Assurance annulation voyage : prudence dans la rédaction du certificat médical
Lorsqu’un voyage doit être annulé pour des raisons de santé, si l'assuré a souscrit une assurance annulation, l’assureur peut exiger un certificat médical, voire un questionnaire. Mais le médecin sollicité doit veiller à ne pas trahir le secret médical.
Dans un arrêt du 18 mars 1986, la Cour de Cassation a relevé qu’un assuré démontrait son droit à indemnisation par la production de certificats médicaux faisant état d’hospitalisation ou de traitements en cours. En cas d’hospitalisation, un bulletin de situation peut aussi être demandé à l’administration hospitalière.
Si ces preuves ne sont pas suffisantes pour la compagnie d’assurance, et dans le cas où le malade est l’assuré, l’Ordre rappelle qu’il a légalement accès à son dossier médical. Il peut alors communiquer au médecin de l’assurance les éléments médicaux nécessaires.
Si les assureurs peuvent librement délimiter le champ des garanties qu’ils proposent en définissant les risques couverts et en précisant les conditions de garantie, ils ne peuvent les modifier unilatéralement, ni refuser leur garantie dès lors que les conditions en sont remplies.
Lire et comprendre les motifs d’annulation
Les conditions de prise en charge de cette assurance annulation peuvent varier d’un contrat à l’autre : il est donc important de s’y référer et d’envoyer les bons documents.

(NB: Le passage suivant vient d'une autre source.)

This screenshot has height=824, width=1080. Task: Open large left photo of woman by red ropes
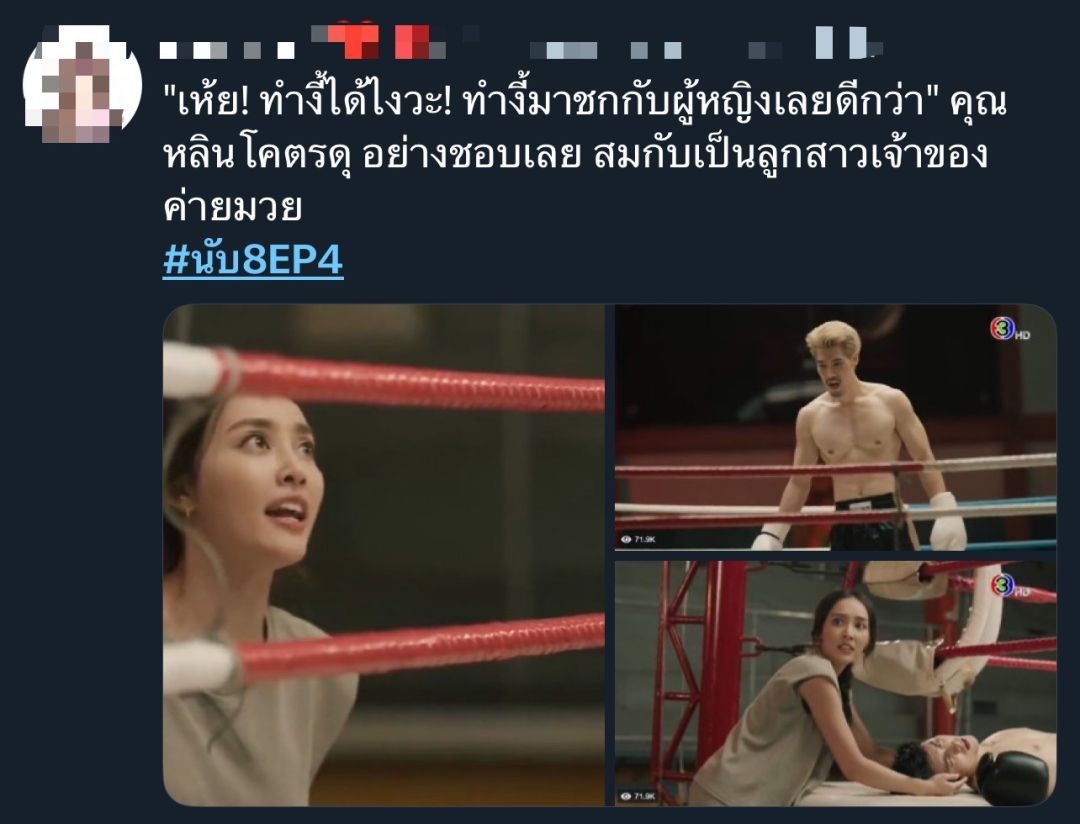coord(384,555)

Les contrats d’assurance exigent, le plus souvent, un certificat médical précisant que l'assuré est réellement dans l’incapacité de voyager. Ce document doit être établi par le médecin qui a constaté cette incapacité de voyager, avec sa signature, son cachet.
L’assureur, s’il ne se contente pas de ce certificat, peut demander un dossier médical complet ou un questionnaire médical, notamment pour vérifier l’exclusion de pathologies préexistantes. En effet, une maladie diagnostiquée avant la réservation du voyage pourrait être un motif de refus de couvrir l’annulation.
Il est donc essentiel pour le médecin, non seulement d’attester que l’état de santé de son patient rend impossible son départ et le séjour qu’il a prévu, mais aussi de bien comprendre les clauses du contrat d’assurance pour savoir si les motifs d’annulation sont respectés. Une attestation mensongère ou un certificat de complaisance pourraient donner lieu à des poursuites pénales et disciplinaires.
Attention au secret médical
Le médecin doit respecter le secret médical et ne fournir que les informations nécessaires pour justifier les motifs d’annulation. Il ne doit pas mentionner le diagnostic précis mais s’en tenir aux faits : "l’état de santé de Mr X ne permet pas le voyage à la date prévue", ou encore "l’état de santé de Mr X nécessite des soins incompatibles avec un déplacement à la date prévue".
Mieux vaut alors, pour éviter une possible violation du secret médical, remettre son certificat uniquement à son patient. Si un questionnaire médical doit être fourni par l’assuré, son médecin peut refuser de répondre à certaines questions, relevant du secret médical. Il ne doit jamais certifier des faits antérieurs qu’il n’aurait pas constatés.